(Stored data entries)
################

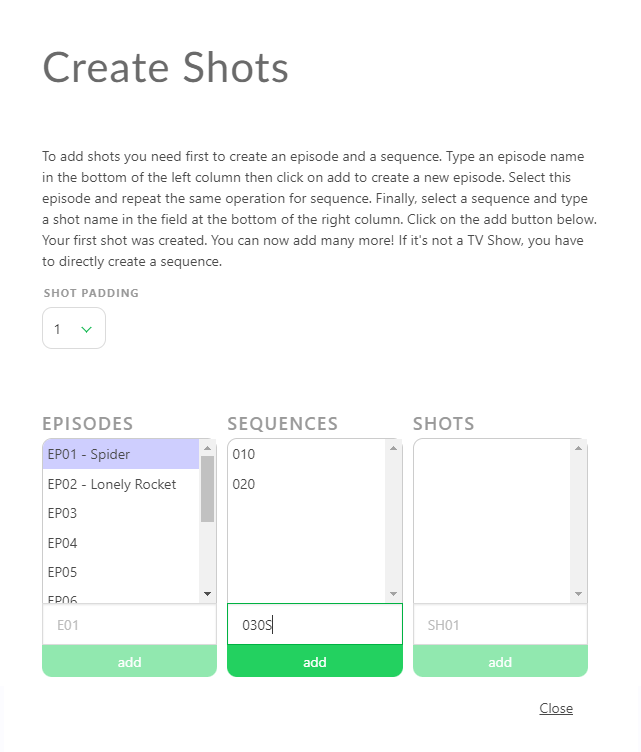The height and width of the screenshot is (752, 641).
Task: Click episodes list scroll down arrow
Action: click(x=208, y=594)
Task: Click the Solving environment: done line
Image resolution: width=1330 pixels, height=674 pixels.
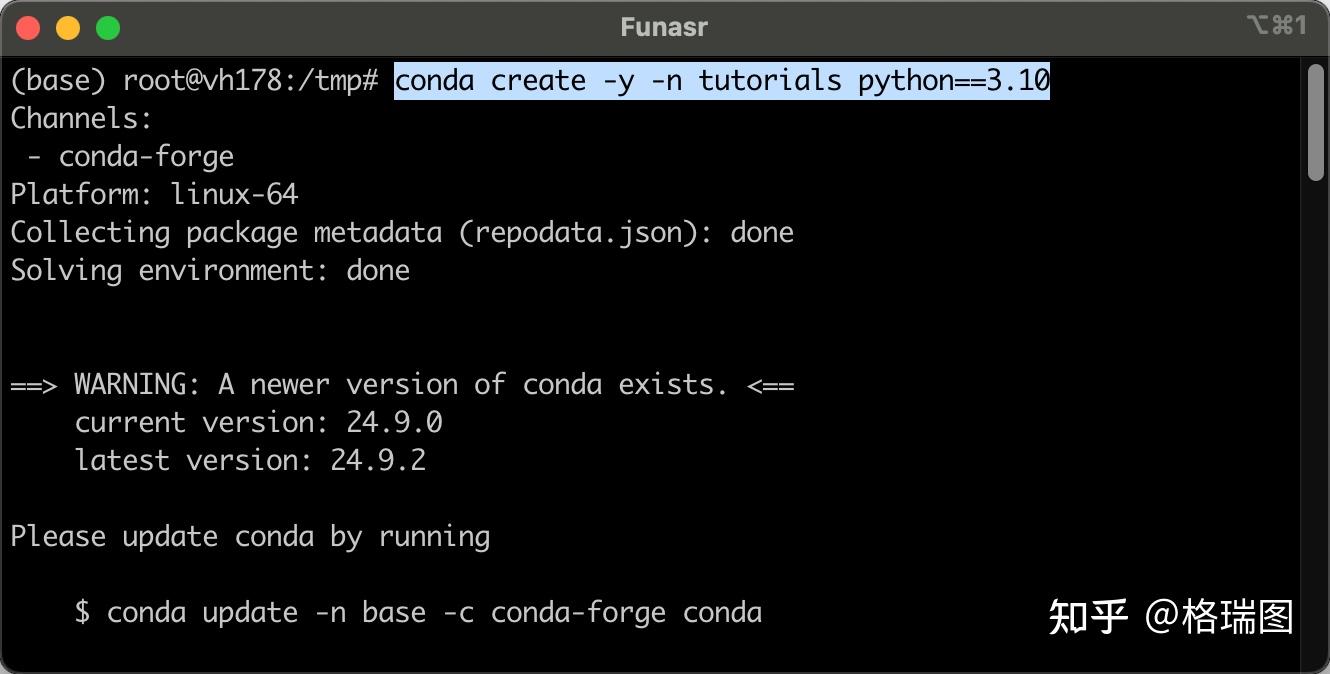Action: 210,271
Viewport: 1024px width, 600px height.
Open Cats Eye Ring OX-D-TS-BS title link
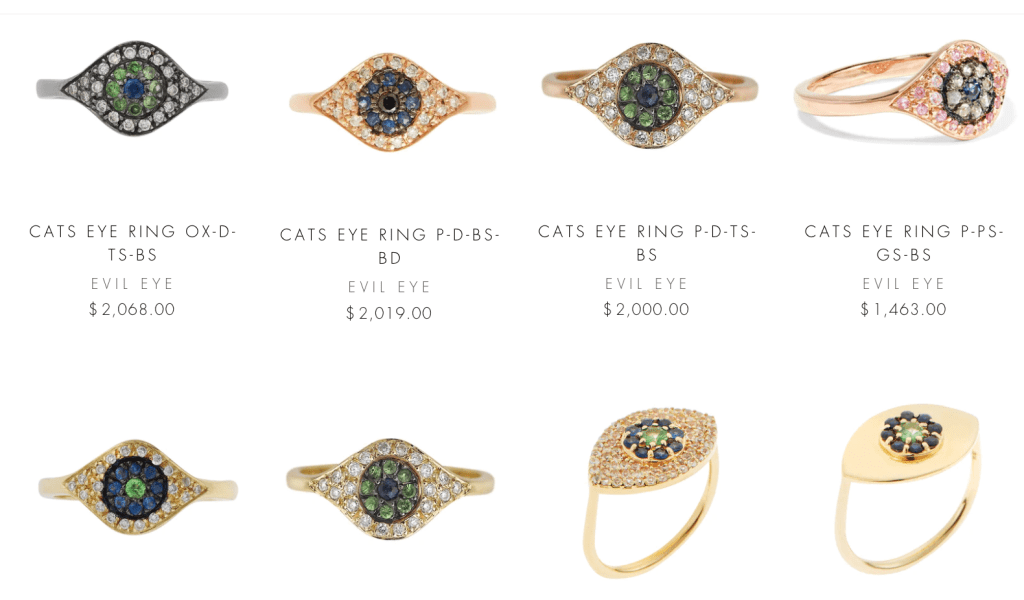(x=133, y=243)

################

- How to complete this task
What do the lines above say from the line containing "Task: Click the" through the last line? Quote them exactly, both ends included, and leave out the pictures.

- Written solution
Task: Click the Solving environment: done line
Image resolution: width=1330 pixels, height=674 pixels.
Action: 210,271
Viewport: 1024px width, 600px height.
Open Cats Eye Ring OX-D-TS-BS title link
(x=133, y=243)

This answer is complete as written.